* Texte à lire:

_ _ _ _ _

Mais, comme un lien existe entre toutes les branches du savoir humain, et qu'on a besoin de saisir ce lien, de tenir ce fil pour se guider à travers ce lacis de ramifications, et se reporter d'une science à une autre, les Américains ne se sont pas arrêtés à leur Dictionary-Catalogue, ils ont cherché un système qui pût embrasser toutes les questions, même les plus menues, s'étendre à l'infini, et aussi qui fût indépendant des pays et des langues, et susceptible d'être rapidement sinon instantanément compris de tous les bibliographes, de tout le monde.
La Classification décimale, imaginée par M. Melvil Dewey, directeur de la Bibliothèque de l'État de New-York et président de l'Association des bibliothécaires américains, a fait grand bruit il y a quelques années, et elle semblait pouvoir remplir ces desiderata. Au mois de septembre 1895, une Conférence bibliographique internationale s'est tenue à Bruxelles, sous le patronage du gouvernement belge; elle a décidé la création d'un Institut international de bibliographie, et provoqué la formation d'un Office international, subventionné par les gouvernements, «pour préparer un Répertoire bibliographique universel et assigner aux publications faites dans les divers États la cote de classement que devra recevoir chacune d'elles et qui sera apposée sur les exemplaires de toutes les bibliothèques affiliées à l'Office international[534]». D'autres conférences analogues eurent lieu à Londres en 1896, et à Bruxelles en 1898; mais il paraît que plus d'un désaccord s'est produit entre les promoteurs de ce mouvement; on n'a pas su maintenir aux chiffres des cotes une signification invariable et certaine, et il en est naturellement résulté une paralysante confusion[535].

_ _ _ _ _

* Données fournies:
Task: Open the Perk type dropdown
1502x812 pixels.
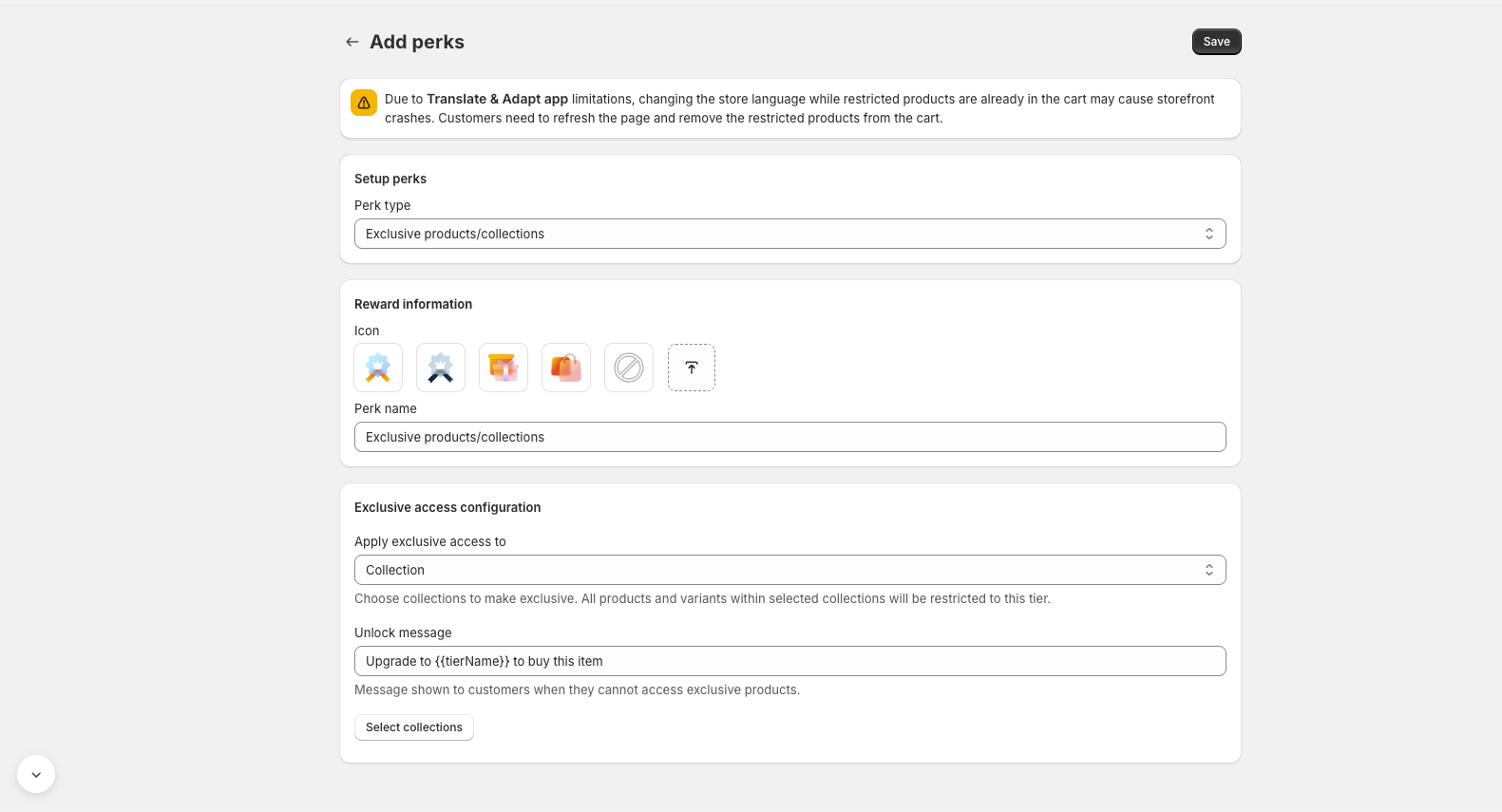Action: tap(789, 234)
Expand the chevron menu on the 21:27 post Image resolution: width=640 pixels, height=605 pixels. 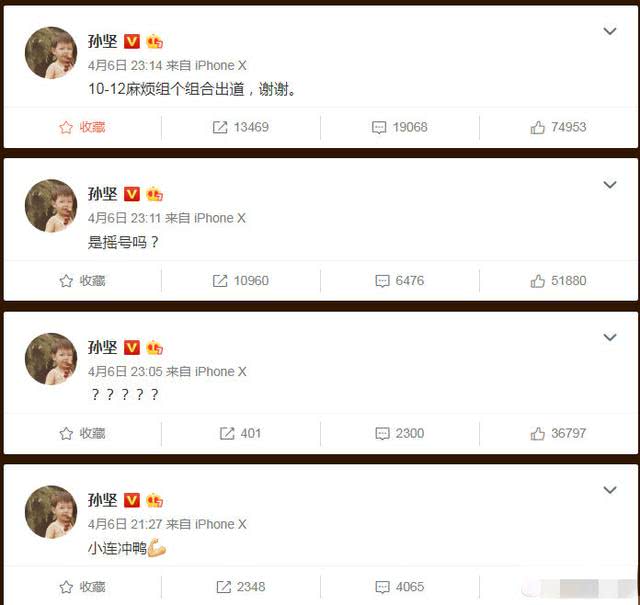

_ _ _ _ _

* Tâches à effectuer:
[1] Recopiez, s'il vous plaît, le passage du texte sur la classification décimale qui commence à « Mais, comme un » et se termine à « tout le monde. ».
[2] Répondez aux questions suivantes d'après le texte sur la classification décimale :
(a) Dans quelle ville s'est tenue la Conférence bibliographique internationale de septembre 1895 ?
(b) De quelle bibliothèque Melvil Dewey était-il directeur ?
(c) En quelle année une conférence analogue a-t-elle eu lieu à Londres ?
Les données forment un ensemble distinct du texte sur la classification décimale.

* Réponses par tâche:
[1]
Mais, comme un lien existe entre toutes les branches du savoir humain, et qu'on a besoin de saisir ce lien, de tenir ce fil pour se guider à travers ce lacis de ramifications, et se reporter d'une science à une autre, les Américains ne se sont pas arrêtés à leur Dictionary-Catalogue, ils ont cherché un système qui pût embrasser toutes les questions, même les plus menues, s'étendre à l'infini, et aussi qui fût indépendant des pays et des langues, et susceptible d'être rapidement sinon instantanément compris de tous les bibliographes, de tout le monde.

[2]
(a) À Bruxelles.
(b) De la Bibliothèque de l'État de New-York.
(c) En 1896.